• _Your goal_
Only the lines from the one containing "Instruction: Click the crosshair" through the last line of the data are to be written out, exactly and in full.

• _Data section_

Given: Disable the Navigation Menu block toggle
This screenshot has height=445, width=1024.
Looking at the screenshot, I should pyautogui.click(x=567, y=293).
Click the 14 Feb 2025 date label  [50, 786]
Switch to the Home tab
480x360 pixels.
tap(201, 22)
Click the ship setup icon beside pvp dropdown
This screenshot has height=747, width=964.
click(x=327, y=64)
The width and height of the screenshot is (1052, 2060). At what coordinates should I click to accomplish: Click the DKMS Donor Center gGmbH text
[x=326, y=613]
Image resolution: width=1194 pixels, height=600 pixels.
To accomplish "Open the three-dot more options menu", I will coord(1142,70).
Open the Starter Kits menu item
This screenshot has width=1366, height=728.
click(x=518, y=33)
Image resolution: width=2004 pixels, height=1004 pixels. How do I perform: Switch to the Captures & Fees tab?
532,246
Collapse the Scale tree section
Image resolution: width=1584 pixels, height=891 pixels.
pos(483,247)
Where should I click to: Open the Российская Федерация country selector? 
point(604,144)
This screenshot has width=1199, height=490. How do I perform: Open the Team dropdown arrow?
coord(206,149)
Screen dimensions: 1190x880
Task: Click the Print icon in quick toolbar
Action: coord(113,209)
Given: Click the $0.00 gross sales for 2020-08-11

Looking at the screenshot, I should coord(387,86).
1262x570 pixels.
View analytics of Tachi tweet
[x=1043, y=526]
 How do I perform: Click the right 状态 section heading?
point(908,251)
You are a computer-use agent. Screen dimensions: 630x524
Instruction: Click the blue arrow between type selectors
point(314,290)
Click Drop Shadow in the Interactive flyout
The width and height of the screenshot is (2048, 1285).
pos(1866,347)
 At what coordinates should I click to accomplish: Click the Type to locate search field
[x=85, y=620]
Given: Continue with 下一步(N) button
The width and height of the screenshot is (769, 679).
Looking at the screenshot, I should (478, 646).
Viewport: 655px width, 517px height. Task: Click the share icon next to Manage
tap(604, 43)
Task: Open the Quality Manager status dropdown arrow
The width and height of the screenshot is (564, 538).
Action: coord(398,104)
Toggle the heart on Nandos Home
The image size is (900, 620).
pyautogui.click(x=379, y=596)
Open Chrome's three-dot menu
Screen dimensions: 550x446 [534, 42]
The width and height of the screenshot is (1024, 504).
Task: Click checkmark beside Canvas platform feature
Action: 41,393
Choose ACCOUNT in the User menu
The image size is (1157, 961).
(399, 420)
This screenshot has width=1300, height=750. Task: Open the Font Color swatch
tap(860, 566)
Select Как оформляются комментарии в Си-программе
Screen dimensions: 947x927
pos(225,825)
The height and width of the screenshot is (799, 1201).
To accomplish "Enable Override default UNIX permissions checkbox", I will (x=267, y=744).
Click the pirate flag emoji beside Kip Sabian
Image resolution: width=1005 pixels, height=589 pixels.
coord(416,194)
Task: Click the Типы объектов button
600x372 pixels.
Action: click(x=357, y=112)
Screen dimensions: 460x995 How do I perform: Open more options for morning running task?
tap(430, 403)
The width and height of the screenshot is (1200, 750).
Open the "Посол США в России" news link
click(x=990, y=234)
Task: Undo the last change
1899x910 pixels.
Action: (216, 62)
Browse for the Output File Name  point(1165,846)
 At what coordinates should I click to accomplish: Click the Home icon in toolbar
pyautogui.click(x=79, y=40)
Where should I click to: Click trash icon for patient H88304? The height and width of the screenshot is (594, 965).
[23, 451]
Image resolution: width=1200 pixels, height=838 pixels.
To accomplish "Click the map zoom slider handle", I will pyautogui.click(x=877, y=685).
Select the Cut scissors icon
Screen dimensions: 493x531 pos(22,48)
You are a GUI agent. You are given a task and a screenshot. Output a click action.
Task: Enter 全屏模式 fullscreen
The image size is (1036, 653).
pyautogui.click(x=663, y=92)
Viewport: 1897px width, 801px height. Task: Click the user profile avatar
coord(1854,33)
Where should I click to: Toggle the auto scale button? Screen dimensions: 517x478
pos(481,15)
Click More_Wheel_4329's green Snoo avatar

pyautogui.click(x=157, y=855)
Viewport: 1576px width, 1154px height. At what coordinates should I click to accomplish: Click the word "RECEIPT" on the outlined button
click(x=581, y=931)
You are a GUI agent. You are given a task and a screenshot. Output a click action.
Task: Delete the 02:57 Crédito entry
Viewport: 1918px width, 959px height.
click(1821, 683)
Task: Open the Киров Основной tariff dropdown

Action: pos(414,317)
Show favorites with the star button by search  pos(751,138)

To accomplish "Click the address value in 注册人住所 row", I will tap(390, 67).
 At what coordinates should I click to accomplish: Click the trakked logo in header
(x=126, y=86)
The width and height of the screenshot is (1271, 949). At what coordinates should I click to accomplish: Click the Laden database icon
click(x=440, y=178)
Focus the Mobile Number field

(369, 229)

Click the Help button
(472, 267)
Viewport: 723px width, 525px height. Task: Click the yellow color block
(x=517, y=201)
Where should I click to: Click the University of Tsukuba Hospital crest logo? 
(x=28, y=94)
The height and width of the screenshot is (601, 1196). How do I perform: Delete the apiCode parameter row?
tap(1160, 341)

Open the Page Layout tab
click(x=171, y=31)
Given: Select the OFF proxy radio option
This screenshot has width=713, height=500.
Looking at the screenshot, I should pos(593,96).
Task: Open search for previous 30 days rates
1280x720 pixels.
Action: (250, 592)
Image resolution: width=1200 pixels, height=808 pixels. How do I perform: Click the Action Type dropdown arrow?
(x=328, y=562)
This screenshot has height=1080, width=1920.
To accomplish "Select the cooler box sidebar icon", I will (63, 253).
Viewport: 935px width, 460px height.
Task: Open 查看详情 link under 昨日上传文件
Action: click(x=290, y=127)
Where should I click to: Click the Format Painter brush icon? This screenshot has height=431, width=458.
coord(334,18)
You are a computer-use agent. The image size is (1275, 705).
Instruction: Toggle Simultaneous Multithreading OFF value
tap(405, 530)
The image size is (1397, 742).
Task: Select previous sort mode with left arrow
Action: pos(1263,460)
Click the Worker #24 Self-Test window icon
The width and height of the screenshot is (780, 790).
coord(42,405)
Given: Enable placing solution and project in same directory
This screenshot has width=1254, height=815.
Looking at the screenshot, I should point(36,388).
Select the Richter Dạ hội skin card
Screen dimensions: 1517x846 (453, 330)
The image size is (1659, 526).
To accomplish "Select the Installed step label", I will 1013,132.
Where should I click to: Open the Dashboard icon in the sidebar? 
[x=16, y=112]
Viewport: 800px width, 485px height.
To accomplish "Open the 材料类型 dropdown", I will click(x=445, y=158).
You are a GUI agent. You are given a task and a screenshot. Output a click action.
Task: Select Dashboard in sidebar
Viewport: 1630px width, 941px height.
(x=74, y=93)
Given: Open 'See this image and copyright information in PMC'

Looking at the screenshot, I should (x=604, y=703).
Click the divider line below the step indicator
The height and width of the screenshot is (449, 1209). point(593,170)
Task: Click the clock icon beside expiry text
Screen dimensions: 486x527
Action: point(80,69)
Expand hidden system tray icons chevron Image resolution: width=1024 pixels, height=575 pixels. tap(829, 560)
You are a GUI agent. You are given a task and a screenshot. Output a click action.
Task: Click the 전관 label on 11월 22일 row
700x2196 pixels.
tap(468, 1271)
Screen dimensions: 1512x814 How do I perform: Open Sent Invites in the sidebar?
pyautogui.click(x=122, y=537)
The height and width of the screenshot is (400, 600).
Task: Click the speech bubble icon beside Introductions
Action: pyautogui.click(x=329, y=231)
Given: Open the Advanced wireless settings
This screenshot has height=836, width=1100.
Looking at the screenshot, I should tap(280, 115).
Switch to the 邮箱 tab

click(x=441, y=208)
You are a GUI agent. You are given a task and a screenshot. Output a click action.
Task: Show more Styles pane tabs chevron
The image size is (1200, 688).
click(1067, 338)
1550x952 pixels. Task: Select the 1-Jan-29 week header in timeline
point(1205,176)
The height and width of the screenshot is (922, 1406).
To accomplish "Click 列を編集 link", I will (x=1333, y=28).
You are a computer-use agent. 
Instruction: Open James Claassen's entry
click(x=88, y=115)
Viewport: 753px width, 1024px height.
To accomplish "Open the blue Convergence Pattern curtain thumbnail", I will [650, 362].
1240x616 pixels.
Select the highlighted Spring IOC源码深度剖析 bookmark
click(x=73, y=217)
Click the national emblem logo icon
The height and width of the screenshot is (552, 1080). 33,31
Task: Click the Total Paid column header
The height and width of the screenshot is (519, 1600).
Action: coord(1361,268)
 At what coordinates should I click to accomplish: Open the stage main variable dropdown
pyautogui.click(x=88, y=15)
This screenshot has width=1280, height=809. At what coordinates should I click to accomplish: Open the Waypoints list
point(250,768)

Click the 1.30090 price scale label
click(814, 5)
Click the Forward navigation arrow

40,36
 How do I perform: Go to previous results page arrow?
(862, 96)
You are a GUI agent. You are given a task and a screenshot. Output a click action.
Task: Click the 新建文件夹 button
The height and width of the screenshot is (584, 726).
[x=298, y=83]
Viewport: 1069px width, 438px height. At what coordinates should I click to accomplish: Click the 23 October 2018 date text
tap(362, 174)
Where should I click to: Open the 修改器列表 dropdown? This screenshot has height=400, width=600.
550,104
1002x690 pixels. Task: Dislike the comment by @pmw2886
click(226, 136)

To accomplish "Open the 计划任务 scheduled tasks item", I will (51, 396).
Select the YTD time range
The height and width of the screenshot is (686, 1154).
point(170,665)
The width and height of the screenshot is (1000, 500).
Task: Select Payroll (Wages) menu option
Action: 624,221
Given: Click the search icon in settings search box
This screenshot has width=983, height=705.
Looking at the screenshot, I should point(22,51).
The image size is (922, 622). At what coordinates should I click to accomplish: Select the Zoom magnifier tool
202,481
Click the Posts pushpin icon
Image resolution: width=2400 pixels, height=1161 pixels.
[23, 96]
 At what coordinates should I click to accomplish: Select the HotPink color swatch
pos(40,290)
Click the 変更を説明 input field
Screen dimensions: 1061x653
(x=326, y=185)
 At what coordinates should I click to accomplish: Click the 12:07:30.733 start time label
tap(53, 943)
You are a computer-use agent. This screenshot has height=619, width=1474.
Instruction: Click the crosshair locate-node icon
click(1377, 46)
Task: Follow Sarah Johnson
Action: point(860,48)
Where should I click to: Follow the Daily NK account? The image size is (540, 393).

• _Task solution_
Instruction: Click the crosshair locate-node icon
click(1377, 46)
Task: Follow Sarah Johnson
Action: point(860,48)
Where should I click to: Follow the Daily NK account? The image size is (540, 393).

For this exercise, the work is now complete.